One where they hoped to make the current administration and military leadership look ignorant, inept or corrupt.
warch • Jul 19, 2004 5:18 pm
My sense is, that if this is true, (and I kinda wouldnt be too surprised....unfortunately), that the bipartisan security classification lid will remain heavy because of its severe potential to risk troop lives, and the whole screwed mission at unknown levels. I'm just hoping we handle it as well as possible, and we dont see more damning evidence through Islamic or international media first. Let Hersh bring it first. Sounds like Sanchez will roll.
Troubleshooter • Jul 19, 2004 6:29 pm
BryanD wrote:
One where they hoped to make the current administration and military leadership look ignorant, inept or corrupt.


This could also do the military as a whole a serious amount of harm.

What better way to hurt enlistment and morale than to turn the military into a bunch of homosexual pedophiles?
marichiko • Jul 20, 2004 12:39 am
For what it's worth, I asked a friend of mine who served in the first Gulf War what he thought about this, and he looked very sad and said he wouldn't be surprised if it were discovered to be true... :(
evansk7 • Jul 20, 2004 5:48 am
Anything could be true.

The unfortunate fact about a military is that it's full of people.
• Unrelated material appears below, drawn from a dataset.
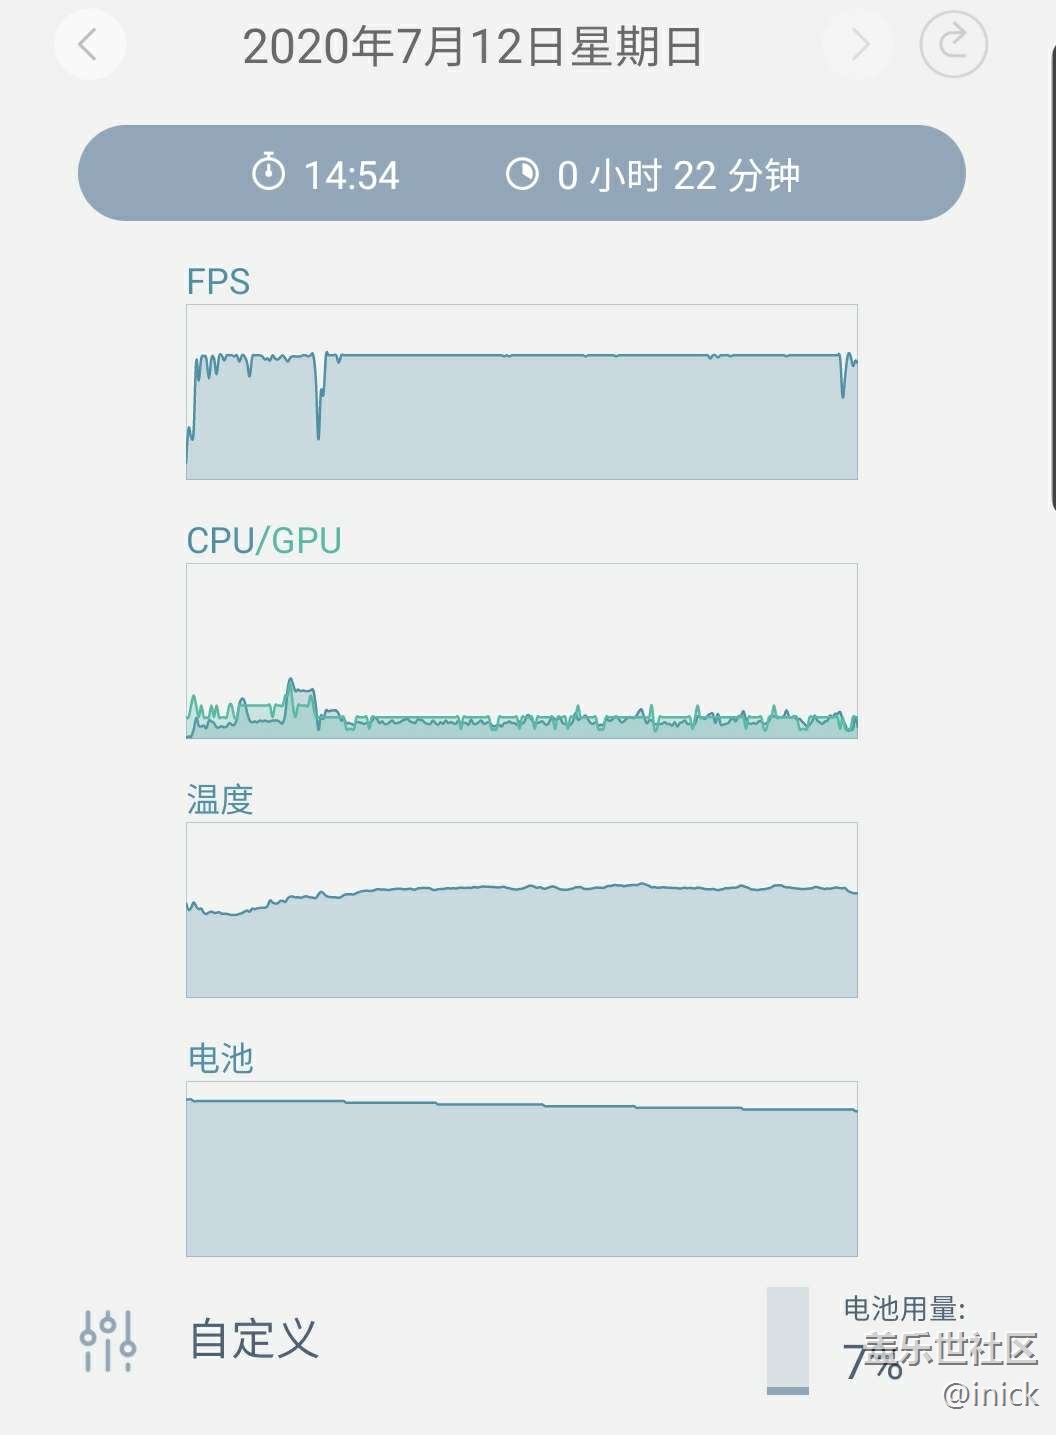Viewport: 1056px width, 1435px height.
Task: Tap the FPS graph
Action: point(521,392)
And the snag with a large group full of people is that it's bound to contain a lot of the undesirable elements of society, as well as a bunch of the normal, decent people we "good guys" like to socialise with.

Even in peacetime, the military is loosely regulated, and fuelled by a large amount of testosterone and bravado. It's simply not possible to supervise a large number of people, 24/7.

If you were to assume, hypothetically, that all the officers are "good" people you've still got an almost impossible monitoring task ahead of you. Sadly, you can't make that assumption; there are certainly a number of officers I know personally in the UK military that I think shouldn't be allowed anywhere near firearms. Given that an officer might have sole responsibility for a group of 30 people in the field, it only takes two "bad" officers and you've suddenly got 60-odd people who are entirely unsupervised by "the forces of good".

The sad fact is that none of this can be repudiated on the basis that it can't happen, or that it couldn't happen, or that it wouldn't happen. It can, and would, and almost certainly did - at least on some scale. The scale of it is, perhaps, surprising - in that the implication is certainly that it's institutionalised. But the act itself is entirely forseeable and an unfortunate consequence of having large numbers of people not particularly constrained by ordinary morals (a necessary part of being able to shoot, in the head, the 13-year old kid who's pointing an anti-tank missile at you and your friends, watch bits of him explode all over a wall behind him, and then do the same thing the next day) without adequate supervision and control.

But, it's a tiny, tiny minority. For all the people I know in the military who aren't the kind of people I'd want defending my family, I know dozens and dozens who are exactly the kind of person I'd want doing that job.

The sad thing is that the actions of a tiny, idiotic few tarnish the name of the many, many people who behave impeccably.

Kev
xoxoxoBruce • Jul 20, 2004 12:40 pm
What you say is true evansK7, but in a prison environment unlike field patrols, there should be a more tightly controlled situation. That would lead me to believe that, even though we're talking about a small group, everybody knew and said nothing. :(
DanaC • Jul 20, 2004 2:10 pm
"One where they hoped to make the current administration and military leadership look ignorant, inept or corrupt."

The current administration is doing a bang up job on that themselves.